[Collected data entries]
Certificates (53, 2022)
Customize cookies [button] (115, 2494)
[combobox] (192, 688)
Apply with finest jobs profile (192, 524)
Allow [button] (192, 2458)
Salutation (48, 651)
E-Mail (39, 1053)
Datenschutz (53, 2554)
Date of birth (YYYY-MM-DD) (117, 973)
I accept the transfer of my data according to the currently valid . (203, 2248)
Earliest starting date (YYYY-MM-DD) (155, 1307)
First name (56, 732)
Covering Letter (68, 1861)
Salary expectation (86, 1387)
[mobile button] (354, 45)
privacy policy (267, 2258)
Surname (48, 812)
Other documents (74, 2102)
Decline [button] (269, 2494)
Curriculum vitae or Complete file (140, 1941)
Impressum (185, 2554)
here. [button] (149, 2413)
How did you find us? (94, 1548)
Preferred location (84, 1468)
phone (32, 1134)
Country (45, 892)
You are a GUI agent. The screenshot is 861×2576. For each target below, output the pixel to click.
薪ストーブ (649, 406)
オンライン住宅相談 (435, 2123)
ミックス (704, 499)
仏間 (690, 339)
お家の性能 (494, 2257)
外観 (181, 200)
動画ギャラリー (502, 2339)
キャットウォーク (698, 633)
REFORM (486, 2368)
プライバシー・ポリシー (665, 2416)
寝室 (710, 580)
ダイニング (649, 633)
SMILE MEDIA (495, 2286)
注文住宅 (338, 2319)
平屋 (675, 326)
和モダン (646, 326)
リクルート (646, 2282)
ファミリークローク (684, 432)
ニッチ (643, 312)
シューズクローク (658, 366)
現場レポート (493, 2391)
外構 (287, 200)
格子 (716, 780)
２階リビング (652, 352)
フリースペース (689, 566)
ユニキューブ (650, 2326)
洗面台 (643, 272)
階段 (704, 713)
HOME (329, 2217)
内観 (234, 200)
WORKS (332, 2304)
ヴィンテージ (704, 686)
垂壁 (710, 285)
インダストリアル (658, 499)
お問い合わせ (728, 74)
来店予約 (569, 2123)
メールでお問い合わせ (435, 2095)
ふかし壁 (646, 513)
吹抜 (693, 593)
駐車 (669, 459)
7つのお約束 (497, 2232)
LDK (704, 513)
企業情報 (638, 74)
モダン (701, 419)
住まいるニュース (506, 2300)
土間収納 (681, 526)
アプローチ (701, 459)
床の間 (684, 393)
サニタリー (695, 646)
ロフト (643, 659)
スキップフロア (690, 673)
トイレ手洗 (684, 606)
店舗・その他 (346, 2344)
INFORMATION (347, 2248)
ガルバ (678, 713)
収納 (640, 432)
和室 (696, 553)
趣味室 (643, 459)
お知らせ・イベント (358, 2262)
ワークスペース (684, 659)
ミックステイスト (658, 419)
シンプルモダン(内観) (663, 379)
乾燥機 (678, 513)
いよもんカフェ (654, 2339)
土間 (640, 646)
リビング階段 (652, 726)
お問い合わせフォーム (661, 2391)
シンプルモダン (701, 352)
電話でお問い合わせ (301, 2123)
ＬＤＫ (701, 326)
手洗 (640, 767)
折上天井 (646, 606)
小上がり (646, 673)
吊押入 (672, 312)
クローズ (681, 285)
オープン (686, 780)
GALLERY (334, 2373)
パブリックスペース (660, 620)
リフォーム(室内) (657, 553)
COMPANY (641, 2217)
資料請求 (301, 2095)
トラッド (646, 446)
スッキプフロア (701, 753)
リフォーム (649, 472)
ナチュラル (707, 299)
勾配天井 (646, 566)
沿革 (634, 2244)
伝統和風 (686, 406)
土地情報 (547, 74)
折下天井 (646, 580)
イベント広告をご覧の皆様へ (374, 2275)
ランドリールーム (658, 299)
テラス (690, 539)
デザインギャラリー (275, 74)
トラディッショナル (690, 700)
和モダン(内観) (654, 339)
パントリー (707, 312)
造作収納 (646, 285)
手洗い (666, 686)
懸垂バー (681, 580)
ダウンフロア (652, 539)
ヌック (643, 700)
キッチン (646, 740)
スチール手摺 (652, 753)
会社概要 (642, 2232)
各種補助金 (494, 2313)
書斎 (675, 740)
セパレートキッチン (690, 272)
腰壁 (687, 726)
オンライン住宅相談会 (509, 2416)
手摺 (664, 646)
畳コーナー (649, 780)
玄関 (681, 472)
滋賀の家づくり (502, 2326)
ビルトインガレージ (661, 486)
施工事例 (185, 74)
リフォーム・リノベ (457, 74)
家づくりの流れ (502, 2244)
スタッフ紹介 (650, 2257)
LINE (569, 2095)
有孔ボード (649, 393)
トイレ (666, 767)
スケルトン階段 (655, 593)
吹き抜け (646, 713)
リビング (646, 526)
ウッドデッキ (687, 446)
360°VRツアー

_EXERCISE DIRECTIONS_:
All lines in the data above from the one with "お家の性能 (494, 2257)" through the one with "お問い合わせフォーム (661, 2391)" must be repeated exactly, and no others.

_RESULT OF THE TASK_:
お家の性能 (494, 2257)
外観 (181, 200)
動画ギャラリー (502, 2339)
キャットウォーク (698, 633)
REFORM (486, 2368)
プライバシー・ポリシー (665, 2416)
寝室 (710, 580)
ダイニング (649, 633)
SMILE MEDIA (495, 2286)
注文住宅 (338, 2319)
平屋 (675, 326)
和モダン (646, 326)
リクルート (646, 2282)
ファミリークローク (684, 432)
ニッチ (643, 312)
シューズクローク (658, 366)
現場レポート (493, 2391)
外構 (287, 200)
格子 (716, 780)
２階リビング (652, 352)
フリースペース (689, 566)
ユニキューブ (650, 2326)
洗面台 (643, 272)
階段 (704, 713)
HOME (329, 2217)
内観 (234, 200)
WORKS (332, 2304)
ヴィンテージ (704, 686)
垂壁 (710, 285)
インダストリアル (658, 499)
お問い合わせ (728, 74)
来店予約 (569, 2123)
メールでお問い合わせ (435, 2095)
ふかし壁 (646, 513)
吹抜 (693, 593)
駐車 (669, 459)
7つのお約束 (497, 2232)
LDK (704, 513)
企業情報 (638, 74)
モダン (701, 419)
住まいるニュース (506, 2300)
土間収納 (681, 526)
アプローチ (701, 459)
床の間 (684, 393)
サニタリー (695, 646)
ロフト (643, 659)
スキップフロア (690, 673)
トイレ手洗 (684, 606)
店舗・その他 (346, 2344)
INFORMATION (347, 2248)
ガルバ (678, 713)
収納 (640, 432)
和室 (696, 553)
趣味室 (643, 459)
お知らせ・イベント (358, 2262)
ワークスペース (684, 659)
ミックステイスト (658, 419)
シンプルモダン(内観) (663, 379)
乾燥機 (678, 513)
いよもんカフェ (654, 2339)
土間 (640, 646)
リビング階段 (652, 726)
お問い合わせフォーム (661, 2391)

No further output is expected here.